§ Problem to solve
Repeat the lines from the one containing "Given: Click the Remarks field text" through the one containing "Looking at the screenshot, I should [x=164, y=222].", including both of those lines, leaving out the pictures.

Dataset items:
◇ ◇ ◇ ◇ ◇ ◇ ◇
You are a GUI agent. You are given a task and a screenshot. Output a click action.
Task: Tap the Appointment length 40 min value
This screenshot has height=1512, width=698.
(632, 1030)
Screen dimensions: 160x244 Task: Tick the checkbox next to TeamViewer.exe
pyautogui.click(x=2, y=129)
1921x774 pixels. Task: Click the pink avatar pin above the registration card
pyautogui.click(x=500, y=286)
◇ ◇ ◇ ◇ ◇ ◇ ◇
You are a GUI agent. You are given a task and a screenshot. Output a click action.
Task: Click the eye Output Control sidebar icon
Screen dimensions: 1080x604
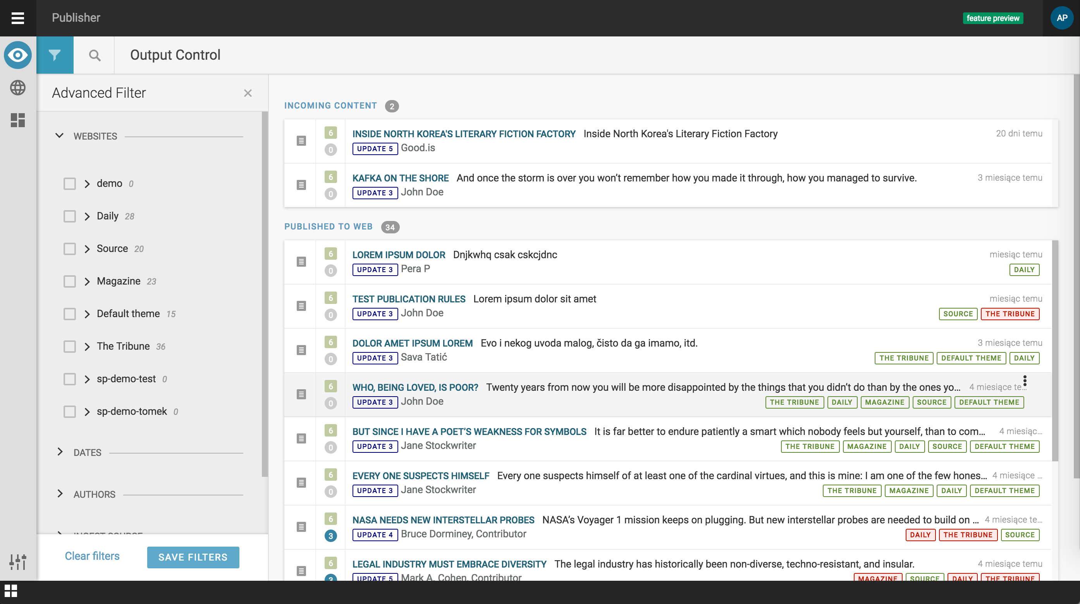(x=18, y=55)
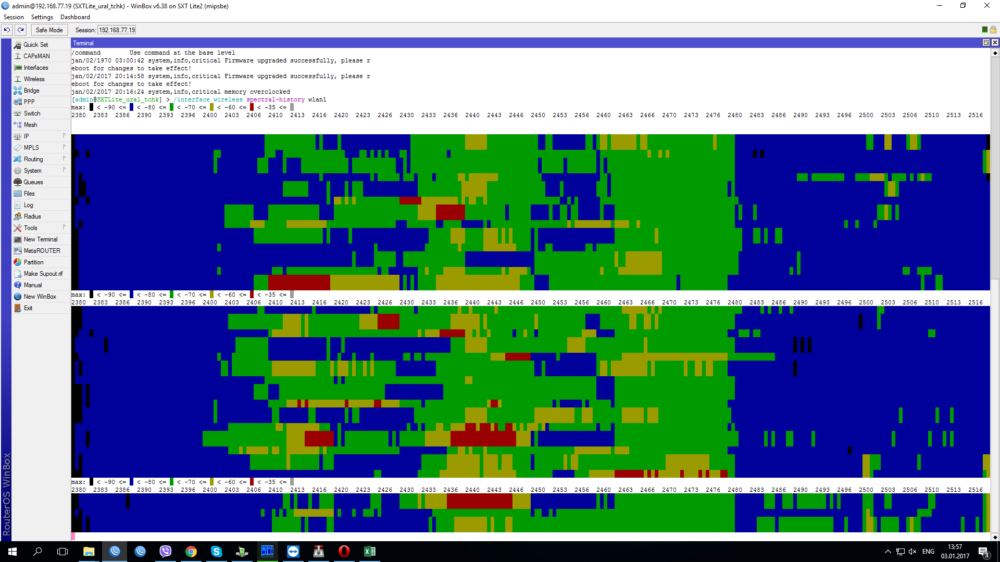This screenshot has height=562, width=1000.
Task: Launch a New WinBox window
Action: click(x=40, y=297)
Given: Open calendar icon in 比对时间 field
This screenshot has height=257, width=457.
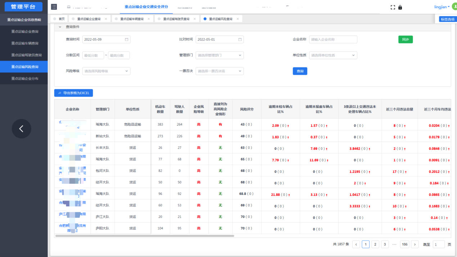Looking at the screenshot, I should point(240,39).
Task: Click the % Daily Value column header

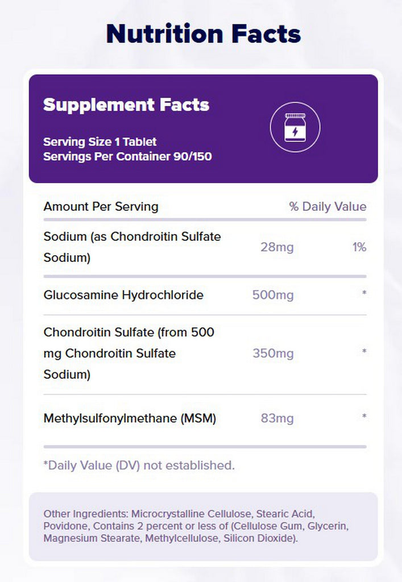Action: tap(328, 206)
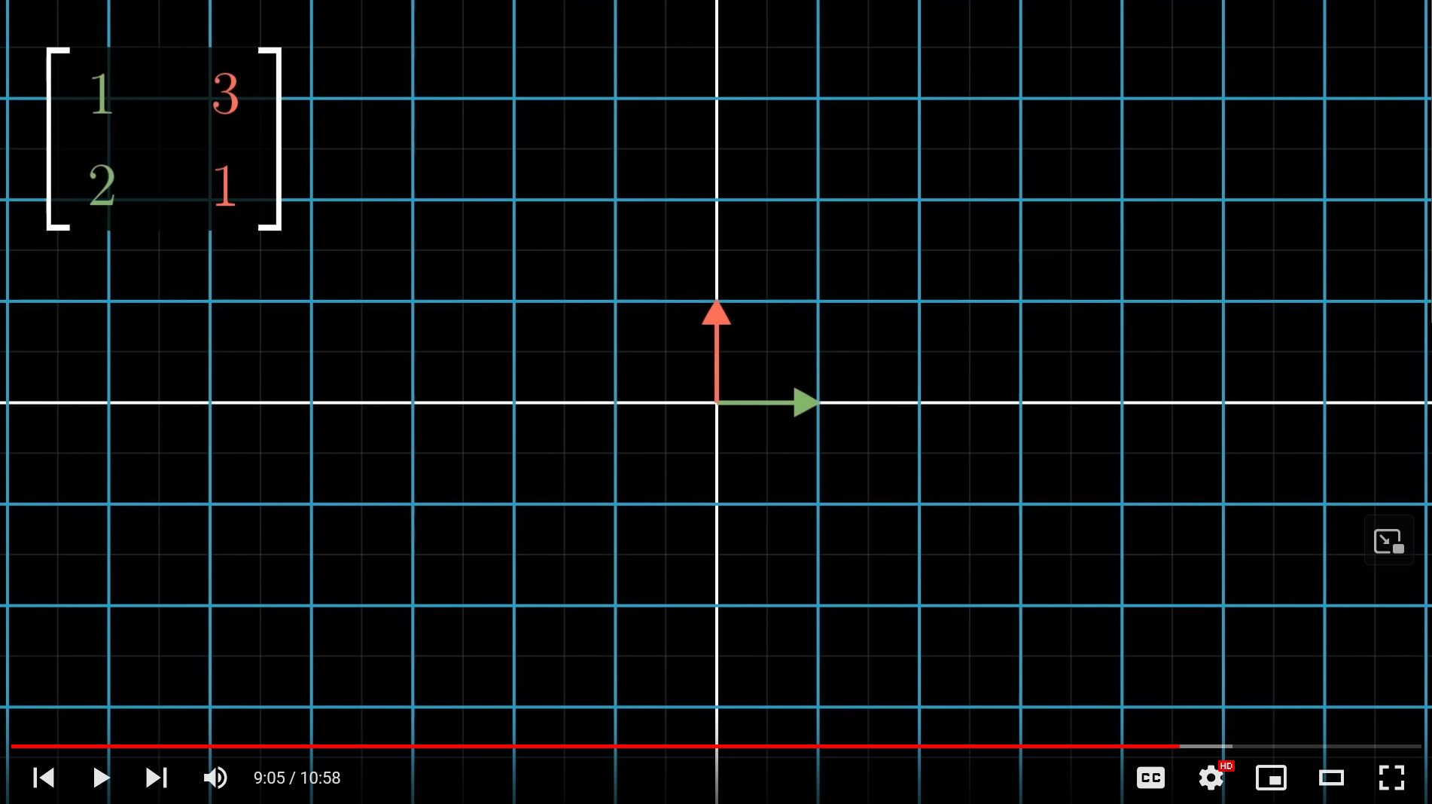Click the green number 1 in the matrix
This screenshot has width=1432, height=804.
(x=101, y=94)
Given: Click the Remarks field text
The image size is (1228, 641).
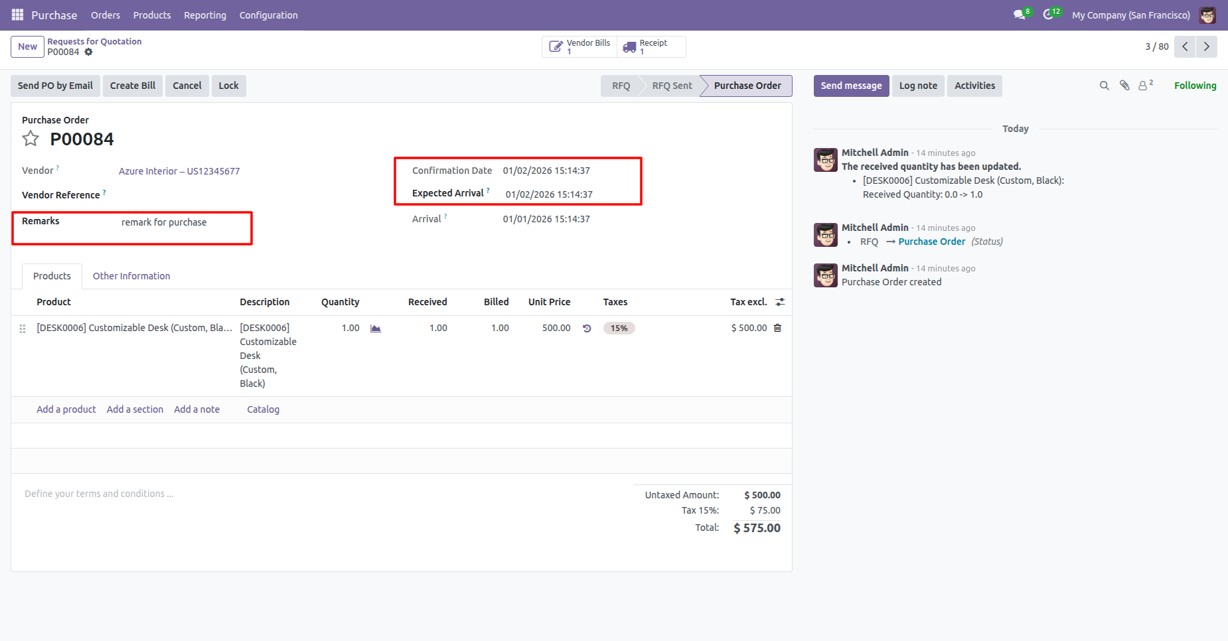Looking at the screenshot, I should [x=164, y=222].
◇ ◇ ◇ ◇ ◇ ◇ ◇
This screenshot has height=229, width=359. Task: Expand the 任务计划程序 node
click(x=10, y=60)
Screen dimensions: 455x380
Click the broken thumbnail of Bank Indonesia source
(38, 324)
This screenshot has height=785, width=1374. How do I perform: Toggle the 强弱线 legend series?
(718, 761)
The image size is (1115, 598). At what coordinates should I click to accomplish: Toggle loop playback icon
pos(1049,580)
◇ ◇ ◇ ◇ ◇ ◇ ◇
§ Exercise solution
Given: Click the Remarks field text
The image size is (1228, 641).
Looking at the screenshot, I should [x=164, y=222].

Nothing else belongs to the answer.